(Saved data entries)
☆ ☆ ☆

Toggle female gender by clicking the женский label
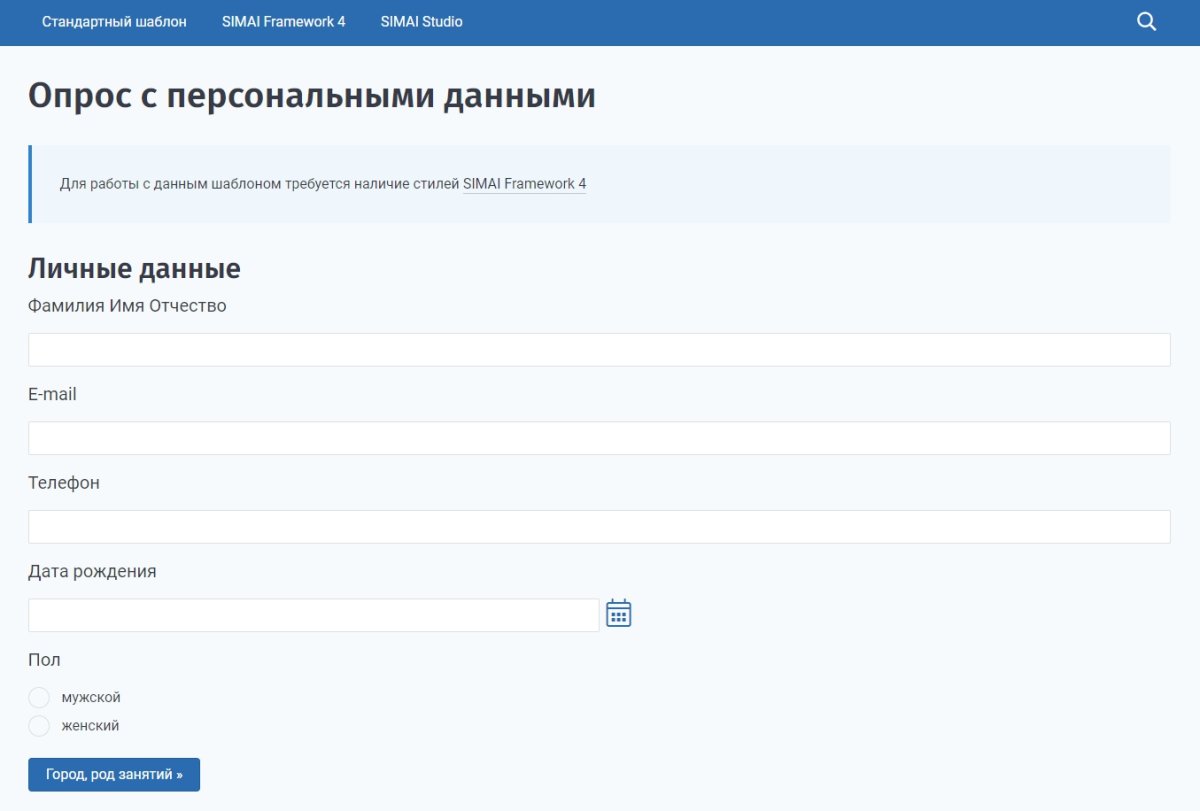 (x=90, y=725)
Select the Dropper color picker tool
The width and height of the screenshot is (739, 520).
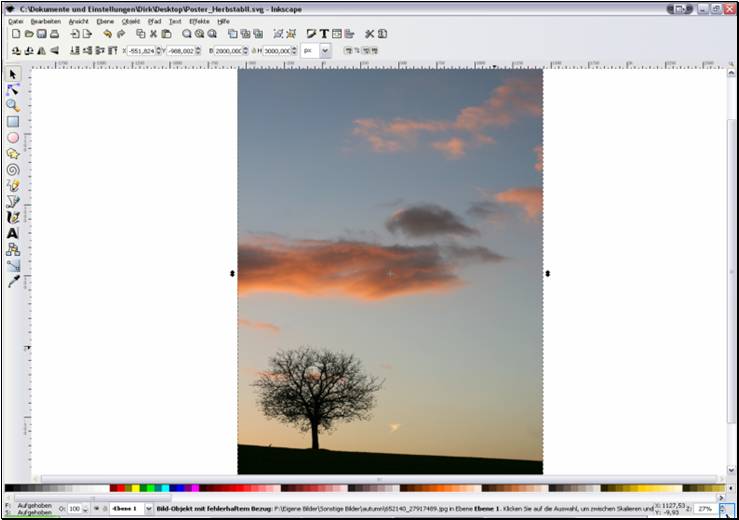click(x=13, y=282)
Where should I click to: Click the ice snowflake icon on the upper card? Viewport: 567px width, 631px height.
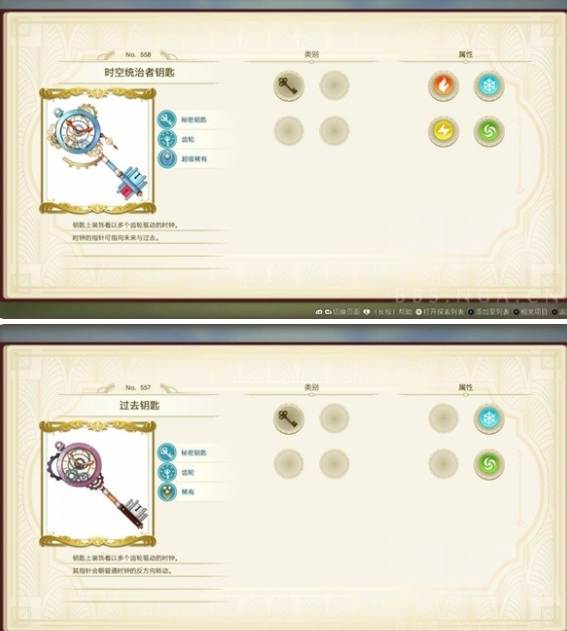pyautogui.click(x=489, y=86)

☆ ☆ ☆

The task calls for duplicating the data exactly, with no images kept.

Toggle female gender by clicking the женский label
 (x=90, y=725)
Select the Dropper color picker tool
The width and height of the screenshot is (739, 520).
click(x=13, y=282)
Where should I click to: Click the ice snowflake icon on the upper card? Viewport: 567px width, 631px height.
pyautogui.click(x=489, y=86)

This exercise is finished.